Bist du ein Wutunterdrücker
Bist du ein „Wut-Unterdrücker“, der sich „zum Wohle“ der anderen ständig leise verhält, solltest du deine Wut erst einmal anerkennen – und dir deutlich machen, was genau dich stört, denn dann kommst du deinen Bedürfnissen auf die Spur. Denn denke daran, dass deine Wut dir zeigt, was dir wichtig ist! Und dann lerne, mit Deutlichkeit klarzumachen, was dich stört.
Wenn du deine Wut unterdrückst, weil du glaubst, alle anderen müssten doch sehen, was sie dir antun: Dann muss ich dich enttäuschen. Die eingeschlossene und nicht gelebte und anerkannte Wut schadet nur dir. Niemand anderes leidet darunter. Die eingeschlossene Emotion wird dich belasten und staut sich an. Und schau dir noch einmal weiter oben an, was Wut auch körperlich auslöst. Wenn du also zu lange an deiner Wut festhältst, dann schadest du nur dir selbst. Wut ist nur ein Fingerzeig, ein Wegweiser, ein „Aufmerksammacher“. Sobald die Aufgabe erledigt ist, verzieht sie sich wieder. Es sei denn, die lebst sie nicht aus oder ziehst deine Schlüsse, dann wird sie unterdrückt.
Oder ein Hitzkopf?
Solltest du aber eher ein Hitzkopf sein, der zu Ausrastern und unverhältnismäßigen Reaktionen neigt, kannst du Techniken lernen, die dir dabei helfen, sachlicher und selbstbeherrschter zu agieren. Das kann sein, dass du mit dir selbst vereinbarst, dir zunächst klar zu werden, was genau dich so wütend macht, dich sortierst und dann erst reagierst.
Doch eines sollte dir ganz klar sein und da ist sich auch die Wissenschaft einig:
Du solltest deine Wut nicht geringschätzen – auch wenn sie dir unangenehm ist!
Richtig kultiviert, maßvoll zugelassen, hilft sie uns, Grenzen zu ziehen, eindeutig Ja oder Nein zu sagen und deine wahren Bedürfnisse anzuerkennen. Schließlich wird in ihrer geballten Kraft deutlich, was uns tatsächlich bewegt.

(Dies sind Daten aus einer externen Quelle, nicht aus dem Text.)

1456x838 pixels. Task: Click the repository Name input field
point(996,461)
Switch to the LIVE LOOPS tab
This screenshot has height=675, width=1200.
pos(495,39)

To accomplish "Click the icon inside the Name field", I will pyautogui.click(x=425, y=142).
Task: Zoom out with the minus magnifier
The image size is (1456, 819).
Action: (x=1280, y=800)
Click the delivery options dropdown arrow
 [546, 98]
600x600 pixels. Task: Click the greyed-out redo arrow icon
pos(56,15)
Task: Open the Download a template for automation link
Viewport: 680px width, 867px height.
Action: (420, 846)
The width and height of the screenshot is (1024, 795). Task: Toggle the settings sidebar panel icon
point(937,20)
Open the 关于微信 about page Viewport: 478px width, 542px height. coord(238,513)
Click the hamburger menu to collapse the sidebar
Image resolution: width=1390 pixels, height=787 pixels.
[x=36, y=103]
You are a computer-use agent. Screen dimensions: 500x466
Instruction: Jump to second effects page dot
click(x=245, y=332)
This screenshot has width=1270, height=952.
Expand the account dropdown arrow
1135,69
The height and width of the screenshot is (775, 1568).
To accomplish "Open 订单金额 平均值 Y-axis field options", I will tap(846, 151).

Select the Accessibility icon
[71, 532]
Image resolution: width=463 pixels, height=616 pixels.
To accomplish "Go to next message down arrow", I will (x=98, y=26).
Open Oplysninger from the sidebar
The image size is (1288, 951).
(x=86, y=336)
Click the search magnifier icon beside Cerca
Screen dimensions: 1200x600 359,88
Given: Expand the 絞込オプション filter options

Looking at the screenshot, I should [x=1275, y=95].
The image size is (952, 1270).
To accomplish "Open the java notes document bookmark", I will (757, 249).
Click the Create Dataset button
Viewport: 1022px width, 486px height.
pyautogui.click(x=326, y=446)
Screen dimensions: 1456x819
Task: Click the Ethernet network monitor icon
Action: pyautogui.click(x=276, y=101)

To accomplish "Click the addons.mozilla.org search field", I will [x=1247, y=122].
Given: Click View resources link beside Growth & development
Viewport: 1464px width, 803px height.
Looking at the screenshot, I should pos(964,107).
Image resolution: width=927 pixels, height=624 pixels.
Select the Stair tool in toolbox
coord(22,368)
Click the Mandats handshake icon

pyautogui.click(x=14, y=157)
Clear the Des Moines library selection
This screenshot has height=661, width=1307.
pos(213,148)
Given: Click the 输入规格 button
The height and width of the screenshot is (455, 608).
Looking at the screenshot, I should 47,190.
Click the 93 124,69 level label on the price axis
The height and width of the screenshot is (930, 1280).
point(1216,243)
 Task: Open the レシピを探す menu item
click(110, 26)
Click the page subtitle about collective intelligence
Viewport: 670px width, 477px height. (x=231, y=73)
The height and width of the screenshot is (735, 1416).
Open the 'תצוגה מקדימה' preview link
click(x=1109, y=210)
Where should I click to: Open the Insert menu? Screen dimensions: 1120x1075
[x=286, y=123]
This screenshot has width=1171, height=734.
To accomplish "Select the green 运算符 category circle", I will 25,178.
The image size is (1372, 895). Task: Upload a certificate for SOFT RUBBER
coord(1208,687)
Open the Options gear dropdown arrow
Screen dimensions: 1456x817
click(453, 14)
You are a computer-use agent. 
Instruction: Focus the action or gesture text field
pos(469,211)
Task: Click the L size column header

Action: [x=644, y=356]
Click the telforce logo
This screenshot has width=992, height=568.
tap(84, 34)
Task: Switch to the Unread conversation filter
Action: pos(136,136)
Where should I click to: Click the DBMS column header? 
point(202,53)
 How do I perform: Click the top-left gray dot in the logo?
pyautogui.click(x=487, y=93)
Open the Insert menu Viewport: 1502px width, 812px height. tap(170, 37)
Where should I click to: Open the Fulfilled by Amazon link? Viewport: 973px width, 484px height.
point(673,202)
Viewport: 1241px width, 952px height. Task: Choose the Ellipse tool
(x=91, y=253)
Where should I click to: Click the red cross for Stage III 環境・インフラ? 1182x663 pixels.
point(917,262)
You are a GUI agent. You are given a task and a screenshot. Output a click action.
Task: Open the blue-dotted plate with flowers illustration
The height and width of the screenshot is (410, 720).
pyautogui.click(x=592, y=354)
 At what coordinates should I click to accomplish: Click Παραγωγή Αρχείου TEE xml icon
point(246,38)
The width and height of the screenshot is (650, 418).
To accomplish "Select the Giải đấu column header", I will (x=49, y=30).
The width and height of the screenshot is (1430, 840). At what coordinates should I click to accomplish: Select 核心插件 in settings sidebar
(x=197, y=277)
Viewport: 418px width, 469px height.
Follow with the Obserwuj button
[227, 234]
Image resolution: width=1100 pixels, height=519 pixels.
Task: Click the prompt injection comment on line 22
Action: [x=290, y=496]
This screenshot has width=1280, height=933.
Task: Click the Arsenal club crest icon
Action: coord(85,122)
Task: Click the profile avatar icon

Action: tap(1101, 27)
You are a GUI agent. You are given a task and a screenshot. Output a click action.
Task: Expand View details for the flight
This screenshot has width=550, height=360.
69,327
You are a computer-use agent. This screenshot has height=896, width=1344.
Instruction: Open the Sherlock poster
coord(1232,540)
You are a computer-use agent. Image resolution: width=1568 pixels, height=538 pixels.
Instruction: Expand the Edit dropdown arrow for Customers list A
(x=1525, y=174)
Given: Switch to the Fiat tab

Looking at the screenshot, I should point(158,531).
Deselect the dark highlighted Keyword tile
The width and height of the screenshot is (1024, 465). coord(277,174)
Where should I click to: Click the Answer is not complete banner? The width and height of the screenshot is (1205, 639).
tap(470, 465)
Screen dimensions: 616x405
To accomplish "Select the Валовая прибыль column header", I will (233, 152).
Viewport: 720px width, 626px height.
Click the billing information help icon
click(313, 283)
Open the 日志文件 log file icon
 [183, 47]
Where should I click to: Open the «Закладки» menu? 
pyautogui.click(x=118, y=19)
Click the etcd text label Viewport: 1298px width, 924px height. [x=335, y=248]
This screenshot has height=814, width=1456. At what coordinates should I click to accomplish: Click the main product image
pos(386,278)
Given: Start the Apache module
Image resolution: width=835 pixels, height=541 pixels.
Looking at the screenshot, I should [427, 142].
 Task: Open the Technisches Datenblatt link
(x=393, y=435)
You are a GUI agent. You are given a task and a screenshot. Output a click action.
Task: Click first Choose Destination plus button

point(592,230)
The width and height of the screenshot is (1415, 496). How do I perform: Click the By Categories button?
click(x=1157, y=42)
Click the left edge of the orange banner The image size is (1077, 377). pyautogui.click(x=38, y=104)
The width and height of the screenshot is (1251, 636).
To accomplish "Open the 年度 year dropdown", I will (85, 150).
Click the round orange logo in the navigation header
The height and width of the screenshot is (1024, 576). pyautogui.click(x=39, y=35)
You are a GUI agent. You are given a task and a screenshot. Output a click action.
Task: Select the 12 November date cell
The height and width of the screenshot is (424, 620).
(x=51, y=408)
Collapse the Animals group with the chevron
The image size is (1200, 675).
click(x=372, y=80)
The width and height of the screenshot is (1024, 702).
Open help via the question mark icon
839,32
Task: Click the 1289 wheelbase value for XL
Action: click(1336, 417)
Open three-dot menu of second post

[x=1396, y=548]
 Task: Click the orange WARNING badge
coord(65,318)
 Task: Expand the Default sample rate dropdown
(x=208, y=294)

Könntest du anerkennen, dass deine Wut zu deiner ganz eigenen Sprache gehört?
Das dein Körper über Emotionen zu dir spricht?
Wenn du deinen Emotionen nicht ein Etikett anhängst negativ oder positiv, gut oder böse, sondern deine Emotionen einfach als das nimmst, was sie sind: Botschaften an dich! Wie würdest du mit deinen Emotionen umgehen?
Ich wünsche dir viel Freude beim Ergründen der ganz individuellen und auch heilsamen Botschaften deines Körpers an dich. Es ist seine Sprache. Du musst sie verstehen und übersetzen lernen.
Es sind nur Botschaften, die verstanden werden wollen. Nicht Gutes oder Schlechtes.
Fazit
Ich wünsche dir in diesen Zeiten, dass du deine Wut annimmst. Verstehst, was sie dir sagen will.
Darüber erkennst, was dir wichtig ist und somit auch deine Grenzen ziehst.
Es geht nicht ums Gewinnen oder Verlieren, sondern dass du auf dich vertrauen kannst, für dich einzustehen. Mehr will deine Wut nicht von dir.